🟡 📦 Open Source Published: · 2 min read ·

GitHub: Open Multilingual Repositories Dataset with 80 Million Rows and 40 Million Repositories

Editorial illustration: multilingual dataset from open code repositories

GitHub has published the Multilingual Repositories Dataset with more than 80 million classification rows across 40+ million repositories, under the fully open CC0-1.0 license. For each repository the dataset records three text sources — the README, the most-commented issue, and the most-commented pull request — alongside language detection through three tools: fastText, gcld3, and lingua-py. Portuguese leads among non-English README files, while Korean is the most represented in issue discussions.

🤖

This article was generated using artificial intelligence from primary sources.

GitHub has released the Multilingual Repositories Dataset, an open dataset aimed at researchers and development teams building multilingual AI systems.

What does the dataset contain?

The dataset spans more than 80 million classification rows across 40+ million repositories and is published under the CC0-1.0 license, which places the content in the public domain with no usage restrictions. For each repository the dataset records three text sources: the README file, the most-commented issue, and the most-commented pull request. It also includes metadata such as creation date, star count, fork count, primary programming language, and SPDX license tag.

How does GitHub detect the language of a repository?

Language detection is performed through three independent tools — fastText, gcld3, and lingua-py — each providing its own confidence score above the threshold of 0.5. Using three tools instead of one reduces classification errors and allows researchers to filter examples by the level of agreement among detectors.

Which languages stand out in the data?

According to GitHub, Portuguese leads among non-English README files with more than 3 million repositories, while Korean is the most represented non-English language in issue discussions.

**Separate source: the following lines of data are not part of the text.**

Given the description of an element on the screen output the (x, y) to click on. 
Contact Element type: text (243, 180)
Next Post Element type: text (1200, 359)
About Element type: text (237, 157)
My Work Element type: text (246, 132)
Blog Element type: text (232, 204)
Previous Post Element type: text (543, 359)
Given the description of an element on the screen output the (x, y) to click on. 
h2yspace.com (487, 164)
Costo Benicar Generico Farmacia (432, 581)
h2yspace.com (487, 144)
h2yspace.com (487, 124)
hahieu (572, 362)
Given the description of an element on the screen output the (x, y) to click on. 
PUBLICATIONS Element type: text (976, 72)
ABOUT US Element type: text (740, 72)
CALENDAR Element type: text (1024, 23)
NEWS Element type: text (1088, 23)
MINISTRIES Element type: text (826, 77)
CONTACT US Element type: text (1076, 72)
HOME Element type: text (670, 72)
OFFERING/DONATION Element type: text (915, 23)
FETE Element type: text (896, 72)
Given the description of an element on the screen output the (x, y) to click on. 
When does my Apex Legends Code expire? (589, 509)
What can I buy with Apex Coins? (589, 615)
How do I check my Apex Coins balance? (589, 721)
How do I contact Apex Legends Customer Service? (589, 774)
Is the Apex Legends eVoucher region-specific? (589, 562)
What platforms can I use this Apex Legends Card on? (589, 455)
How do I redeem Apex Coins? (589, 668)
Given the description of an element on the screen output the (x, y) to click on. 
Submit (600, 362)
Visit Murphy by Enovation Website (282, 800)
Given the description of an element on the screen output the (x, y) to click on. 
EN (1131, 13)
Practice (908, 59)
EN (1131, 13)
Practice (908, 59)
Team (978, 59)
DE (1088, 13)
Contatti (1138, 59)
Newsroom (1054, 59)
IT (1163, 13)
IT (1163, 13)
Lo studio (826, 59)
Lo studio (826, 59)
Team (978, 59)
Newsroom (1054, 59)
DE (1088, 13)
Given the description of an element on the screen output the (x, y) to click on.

That gap shows that linguistic diversity varies depending on whether you are looking at documentation or community conversation.

What is the dataset used for?

GitHub lists several use cases: building multilingual evaluation sets for AI tools, better representation of European languages in the open-source ecosystem, and natural language processing research. The open CC0 license removes legal barriers to using the data for model training and evaluation.

Frequently Asked Questions

What does the GitHub Multilingual Repositories Dataset contain?
80+ million classification rows across 40+ million repositories, with the README, most-commented issue, and PR per repository.
Under which license is the dataset?
Under the CC0-1.0 license, placing it in the public domain and free for any use.
How is language detected?
Through three independent tools — fastText, gcld3, and lingua-py — each with a confidence score above the threshold of 0.5.